Upcoming Event: Oden Institute & College of Natural Sciences
Diana Cai, Research Fellow, Center for Computational Mathematics at Flatiron Institute
3:30 – 5PM
Thursday Jan 29, 2026
Modern scientific discovery is often constrained by noisy and expensive data, and further challenges arise from the need to model complex latent processes. Scientists are increasingly turning to probabilistic models, which offer a principled framework for uncertainty quantification and a vehicle for encoding domain-based intuition. Yet computational challenges frequently stand between modeling and scientific innovation. In particular, posterior inference over latent variables remains a central bottleneck.
Variational inference (VI) methods recast posterior inference as an optimization problem. Enabled by advances in automatic differentiation, VI is now broadly accessible to scientists through “black-box” VI (BBVI) methods based on stochastic gradient descent. But BBVI often converges slowly due to noisy gradients and sensitivity to learning parameters, especially for more expressive variational families.
In this talk, I present Batch-and-Match (BaM), a new approach to BBVI based on matching the scores of the variational and target distributions on a batch of samples. BaM avoids stochastic gradient descent, admits closed-form updates for full-covariance Gaussians, and converges with significantly fewer gradient evaluations than standard BBVI. I then discuss extensions to high dimensions and richer variational families. Using materials design as a motivating application, I show how variational inference, combined with physics knowledge, accelerates the prediction of stable materials. I conclude by outlining a broader vision for probabilistic machine learning and its role in modern scientific discovery.
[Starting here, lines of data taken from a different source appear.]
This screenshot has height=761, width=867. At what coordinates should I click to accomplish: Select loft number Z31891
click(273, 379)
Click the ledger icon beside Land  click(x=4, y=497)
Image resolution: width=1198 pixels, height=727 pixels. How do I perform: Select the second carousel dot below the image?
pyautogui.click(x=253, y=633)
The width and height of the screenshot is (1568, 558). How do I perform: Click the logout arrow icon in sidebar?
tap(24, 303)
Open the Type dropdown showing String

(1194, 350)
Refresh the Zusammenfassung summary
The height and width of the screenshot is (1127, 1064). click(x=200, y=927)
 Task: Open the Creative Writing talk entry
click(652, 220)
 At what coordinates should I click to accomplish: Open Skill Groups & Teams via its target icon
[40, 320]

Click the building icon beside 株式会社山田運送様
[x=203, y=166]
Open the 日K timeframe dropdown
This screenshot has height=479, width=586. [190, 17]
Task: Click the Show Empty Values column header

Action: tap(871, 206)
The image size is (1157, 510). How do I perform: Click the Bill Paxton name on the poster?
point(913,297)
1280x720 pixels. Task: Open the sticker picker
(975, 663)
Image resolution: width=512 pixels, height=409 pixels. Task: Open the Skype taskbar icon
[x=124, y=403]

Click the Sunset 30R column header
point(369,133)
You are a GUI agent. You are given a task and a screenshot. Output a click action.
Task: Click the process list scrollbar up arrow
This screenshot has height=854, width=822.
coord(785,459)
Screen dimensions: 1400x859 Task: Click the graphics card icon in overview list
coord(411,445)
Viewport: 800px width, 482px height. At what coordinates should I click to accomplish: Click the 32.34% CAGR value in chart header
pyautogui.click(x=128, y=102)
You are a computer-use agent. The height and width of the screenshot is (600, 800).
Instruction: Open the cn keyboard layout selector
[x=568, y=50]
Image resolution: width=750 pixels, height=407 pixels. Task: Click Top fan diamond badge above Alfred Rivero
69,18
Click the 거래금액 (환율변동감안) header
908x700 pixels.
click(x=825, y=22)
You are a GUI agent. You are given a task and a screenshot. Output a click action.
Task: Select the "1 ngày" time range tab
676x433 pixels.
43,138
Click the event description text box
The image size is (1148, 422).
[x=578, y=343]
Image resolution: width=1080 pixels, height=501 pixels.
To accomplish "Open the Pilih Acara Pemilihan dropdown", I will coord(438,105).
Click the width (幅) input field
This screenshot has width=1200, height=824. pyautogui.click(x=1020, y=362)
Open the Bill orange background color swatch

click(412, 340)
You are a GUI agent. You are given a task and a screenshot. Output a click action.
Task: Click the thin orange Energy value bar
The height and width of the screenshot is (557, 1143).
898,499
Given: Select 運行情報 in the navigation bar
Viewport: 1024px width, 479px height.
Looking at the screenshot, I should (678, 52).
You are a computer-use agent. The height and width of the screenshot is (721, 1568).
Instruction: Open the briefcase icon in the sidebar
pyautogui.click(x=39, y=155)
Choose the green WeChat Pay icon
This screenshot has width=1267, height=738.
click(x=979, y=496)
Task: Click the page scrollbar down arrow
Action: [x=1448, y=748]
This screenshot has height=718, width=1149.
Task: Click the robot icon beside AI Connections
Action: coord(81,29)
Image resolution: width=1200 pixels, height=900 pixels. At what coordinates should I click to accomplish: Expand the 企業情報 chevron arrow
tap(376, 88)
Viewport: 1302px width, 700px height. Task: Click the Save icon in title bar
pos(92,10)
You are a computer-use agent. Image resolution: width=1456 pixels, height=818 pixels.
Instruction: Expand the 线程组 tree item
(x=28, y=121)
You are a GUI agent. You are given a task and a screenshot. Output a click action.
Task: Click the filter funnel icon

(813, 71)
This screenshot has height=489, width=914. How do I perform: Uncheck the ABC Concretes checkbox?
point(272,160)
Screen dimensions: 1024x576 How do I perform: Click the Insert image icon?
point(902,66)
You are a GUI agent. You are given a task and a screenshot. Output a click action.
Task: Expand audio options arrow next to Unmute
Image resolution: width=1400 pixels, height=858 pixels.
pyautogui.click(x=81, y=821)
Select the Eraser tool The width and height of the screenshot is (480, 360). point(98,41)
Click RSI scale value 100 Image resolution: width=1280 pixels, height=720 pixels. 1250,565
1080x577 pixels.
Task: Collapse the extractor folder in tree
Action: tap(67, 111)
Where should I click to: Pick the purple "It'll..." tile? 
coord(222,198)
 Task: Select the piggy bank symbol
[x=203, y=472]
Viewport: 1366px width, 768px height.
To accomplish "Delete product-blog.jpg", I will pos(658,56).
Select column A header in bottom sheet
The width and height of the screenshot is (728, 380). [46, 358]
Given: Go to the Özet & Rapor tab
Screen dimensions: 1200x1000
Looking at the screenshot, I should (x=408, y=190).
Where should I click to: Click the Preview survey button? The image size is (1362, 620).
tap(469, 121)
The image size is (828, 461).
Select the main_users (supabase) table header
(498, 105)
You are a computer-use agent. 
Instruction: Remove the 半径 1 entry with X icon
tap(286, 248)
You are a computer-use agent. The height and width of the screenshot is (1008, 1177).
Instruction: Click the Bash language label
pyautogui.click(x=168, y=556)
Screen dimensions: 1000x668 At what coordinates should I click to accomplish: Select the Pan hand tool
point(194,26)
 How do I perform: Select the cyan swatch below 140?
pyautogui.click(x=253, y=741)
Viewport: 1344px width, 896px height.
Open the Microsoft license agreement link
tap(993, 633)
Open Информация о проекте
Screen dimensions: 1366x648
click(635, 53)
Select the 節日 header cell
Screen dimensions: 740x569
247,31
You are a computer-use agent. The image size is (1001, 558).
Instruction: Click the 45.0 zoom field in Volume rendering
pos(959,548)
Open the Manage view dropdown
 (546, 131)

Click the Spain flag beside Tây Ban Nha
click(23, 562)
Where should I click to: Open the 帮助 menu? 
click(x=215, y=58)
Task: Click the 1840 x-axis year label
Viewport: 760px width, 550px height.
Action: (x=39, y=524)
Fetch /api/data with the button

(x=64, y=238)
Diana Cai is a research fellow in the Center for Computational Mathematics at the Flatiron Institute. Her research spans the areas of machine learning and statistics, and focuses on developing probabilistic tools motivated by applications in the natural sciences. Previously, Diana obtained a Ph.D. in computer science at Princeton University, where she was advised by Ryan Adams and Barbara Engelhardt. Her work has been recognized by a Google Ph.D. Fellowship in Machine Learning, Rising Stars in EECS, a Rising Stars in Machine Learning Award from the University of Maryland, a School of Engineering and Applied Science Award for Excellence from Princeton University, and spotlight paper awards at the NeurIPS and ICML conferences.